Matthew Pounsett matt at conundrum.com
Thu Jan 8 15:10:53 UTC 2009


On 08-Jan-2009, at 03:41 , Dawn Connelly wrote:

> Right, but his question was regarding the host record for the name
> server. You tell the registrar the name and IP address of the name
> servers that are authoritative for the domain. The registrar then
> pushes those glue records to the root servers. Root doesn't care what
> the name and/or IP address of the name servers are. They are unrelated
> across domains. There isn't any cross domain verification. If you say
> that the FQDN and IP address of the authoritative name server is
> something, the registrar believes you and tells root. Root believes
> the registrar. The registrar and root don't do a lookup on the FQDN of
> the name server that is provided- hence it being called a glue record.
> You have to manually enter that data. At least that has been the case
> with ever registrar I've dealt with.

Again, this is quite wrong, on several points.

Host records for his domain don't go into the root unless he's  
managing a TLD.. and if that's the case he's not dealing with a  
registrar.

Whether or not the registrar or the registry do a lookup on the host  
records being supplied is irrelevant to why the entry in the DNS is  
called glue.  In cases where a nameserver is a subdomain of the domain  
it is authoritative for, delegations can't happen without the parent  
zone supplying an IP address... without the address being supplied by  
the parent zone you'd have a catch-22 in the resolution process.   
Supplying that IP address "glues" the two zones together.. hence the  
name.

And finally to the poster's original question..

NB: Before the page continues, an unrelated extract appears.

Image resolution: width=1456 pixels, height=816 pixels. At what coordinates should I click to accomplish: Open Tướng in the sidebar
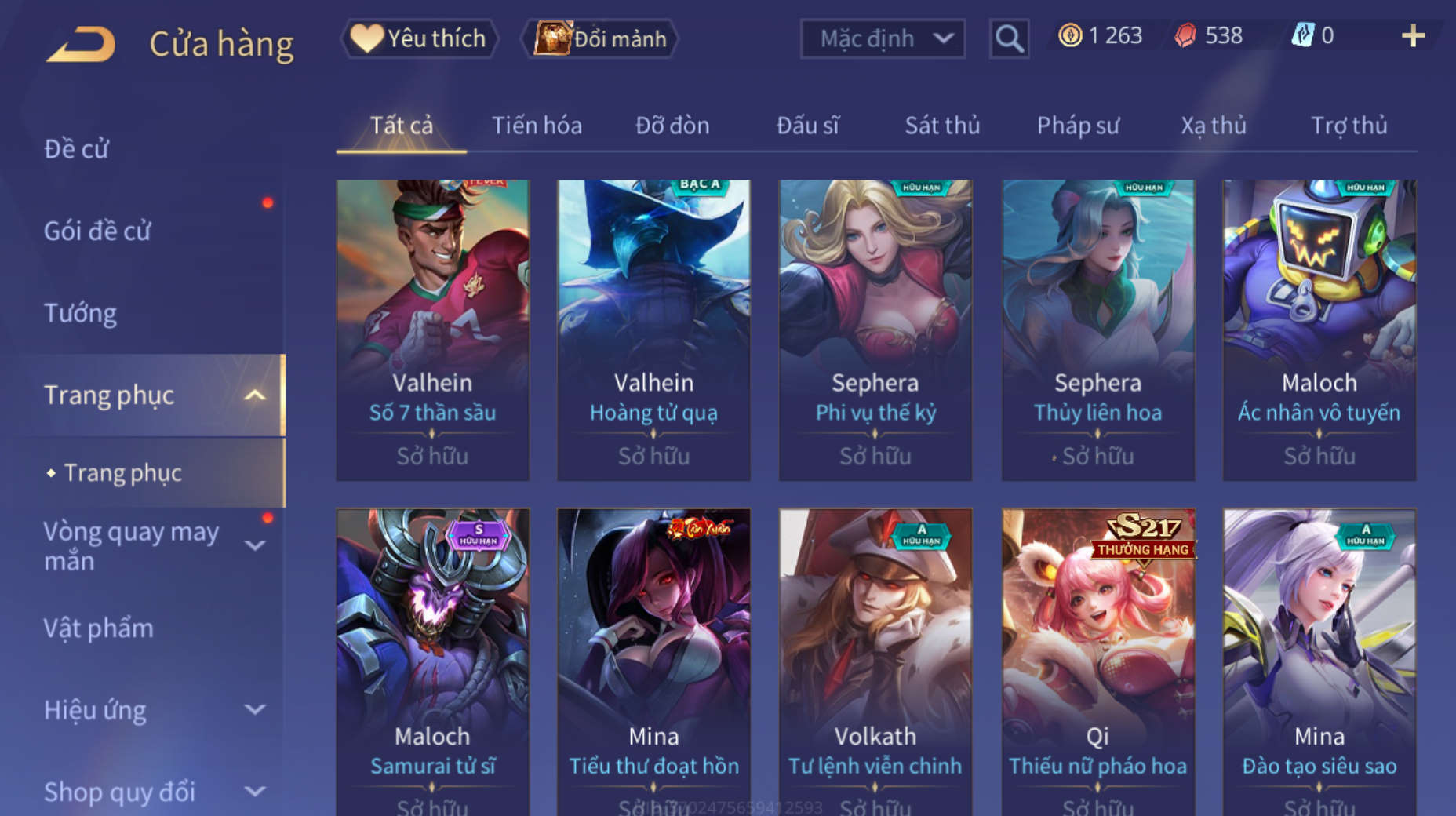(80, 313)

This is actually more of an issues of registr operations and/or EPP,  
rather than DNS.  According to the EPP spec only the registrar  
sponsoring the domain can register host records within it.  So, to  
borrow from someone else's example, only the domain holder for  
apple.com can register the host records ns1.apple.com and  
ns2.apple.com.  The orange.com registrant can't create a host record  
for ns1.apple.com and register an IP address with it.   The registrar  
*may* accept this data from the registrant anyway, but it shouldn't  
(according to the spec) be passed on to the registry.  I suppose the  
registry could also accept it from the registrar (though in the case  
of .com I doubt this violation is occurring) but it shouldn't be  
published into the DNS.  Only the host records registered by the  
apple.com domain holder should wind up there.